As for what such an effort might cost, Hooper pointed to Williston, North Dakota. The city — with a population most recently estimated at roughly 27,100 people — just built an airport in a new location at a cost of roughly $273 million.

Instead of searching for a new location, YRA officials are working on ways to make it easier for pilots to fly into the current spot.

“As long as we can continue to enhance this airport and make it feasible for our designed aircraft, we should probably utilize this facility as long as we can,” Hooper said at last week’s Park County Commission meeting.

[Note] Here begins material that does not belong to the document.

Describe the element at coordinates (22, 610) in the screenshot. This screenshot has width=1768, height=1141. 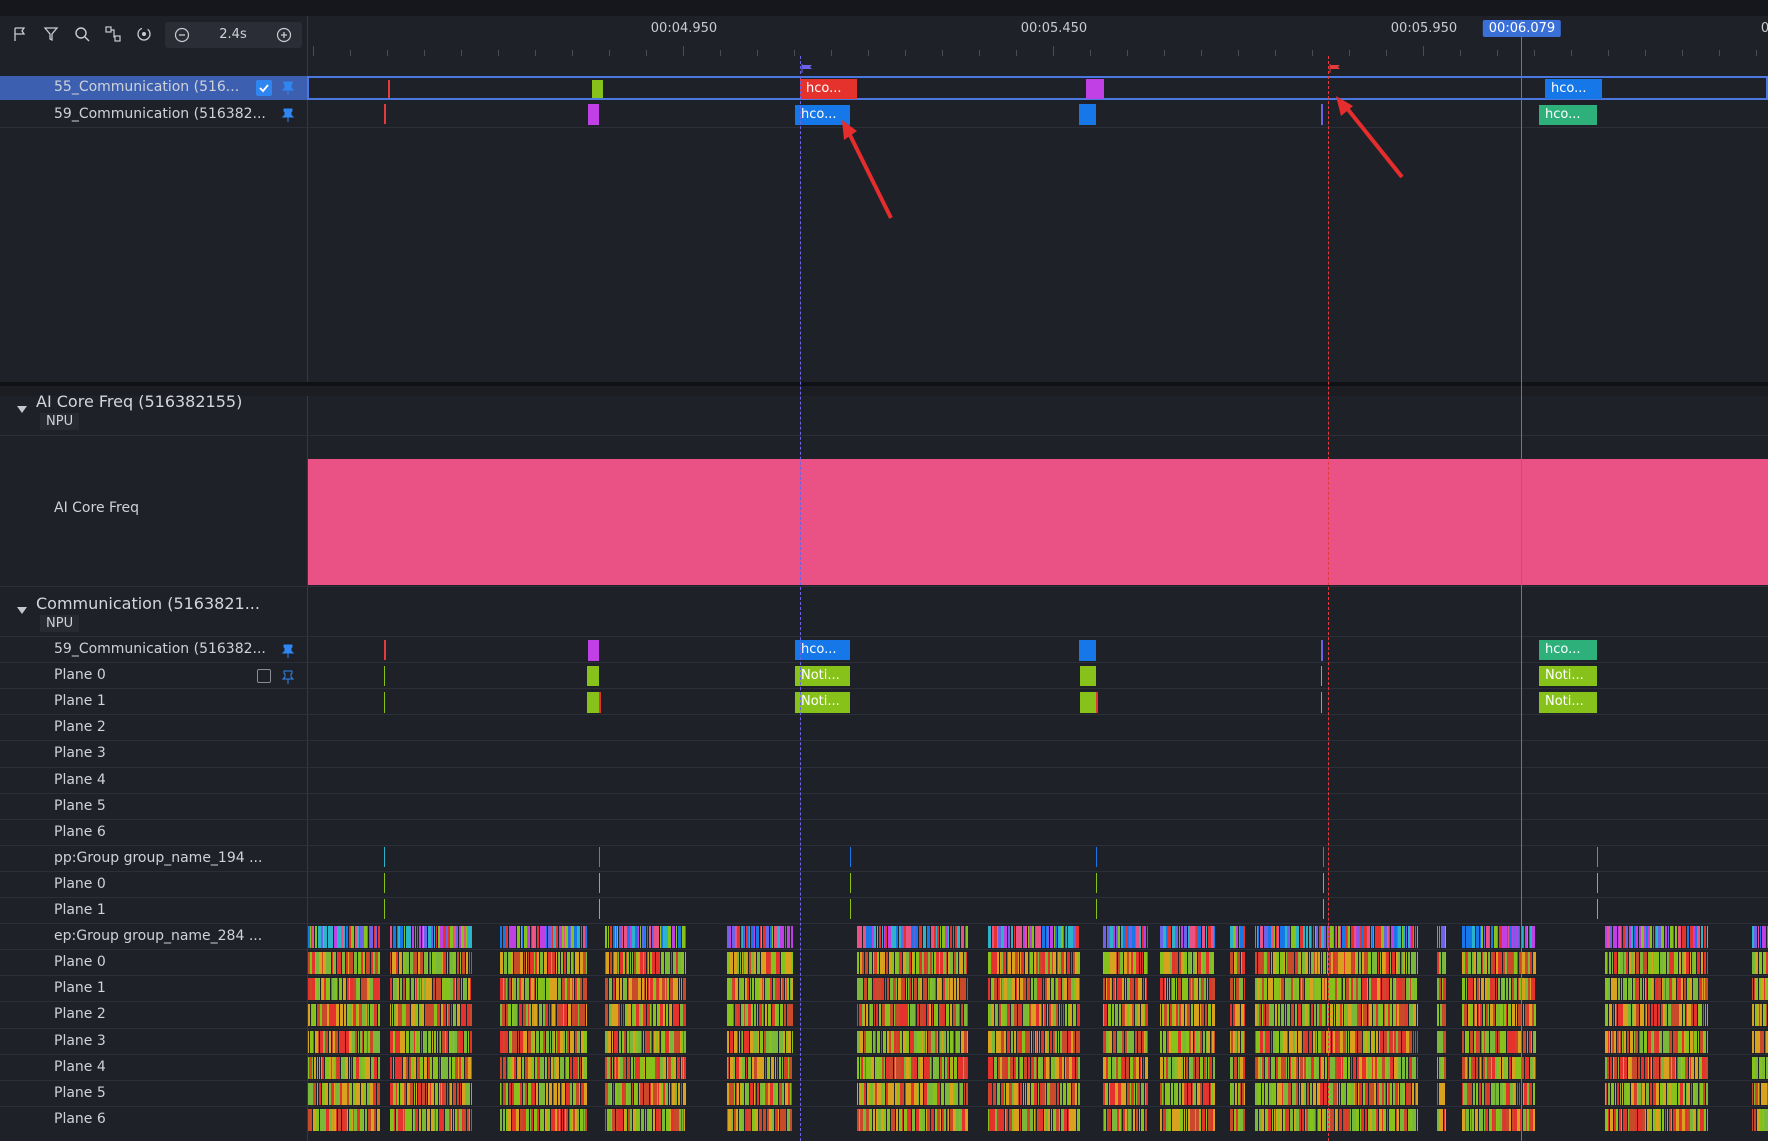
I see `collapse-triangle-icon` at that location.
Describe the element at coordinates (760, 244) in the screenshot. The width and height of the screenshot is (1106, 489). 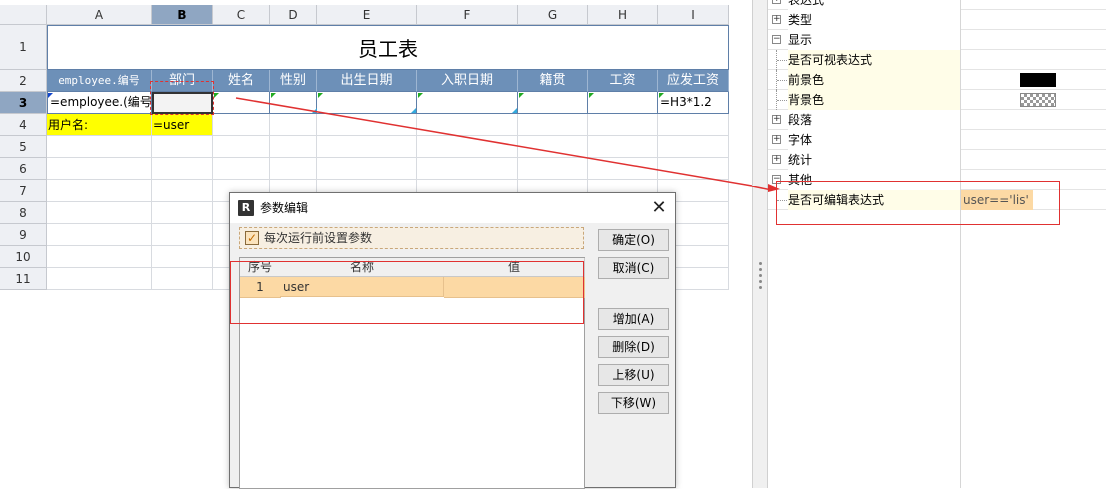
I see `panel-splitter` at that location.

Between the 50-, 70- and even 90-passenger jets that are expected to use YRA, “our runway system is quite capable of handling those type aircraft for the foreseeable future,” he said.

The terrain around YRA can make approaches more difficult and has led to more weather-related flight cancellations in Cody than other facilities around the region, a draft of the master plan says.

 

Worland man donates $1 million for library

WORLAND – Longtime Worland resident and longtime visitor of the Washakie County Library Mike Healy has donated $1 million for the Washakie County Commissioners to use at their discretion in the remodeling of the Kennedy Ace Hardware building into the new library, once the process officially begins.

Healy got into contact with Commissioner Terry Wolf around the time the commissioners decided to purchase the Kennedy Ace building to start talking about a substantial donation. Healy wanted to do this in honor of his late wife, Jean Bailey Healy, who passed away just over 10 years ago.

“This really fit the bill,” Healy said. “My wife was an English major in college and loved to read and write. I thought it would be a nice tribute to her to make an investment in the library that I think is long reaching and has been around for a long time and influences the community as a whole.”

Healy was raised in Worland and has been a part of four generations (including his son) who have lived in the Big Horn Basin. Healy went on to serve in the Army after college, and spend a little bit of time outside of Worland prior to moving back in the early 1980s and living here ever since managing the family owned and operated LU Ranch.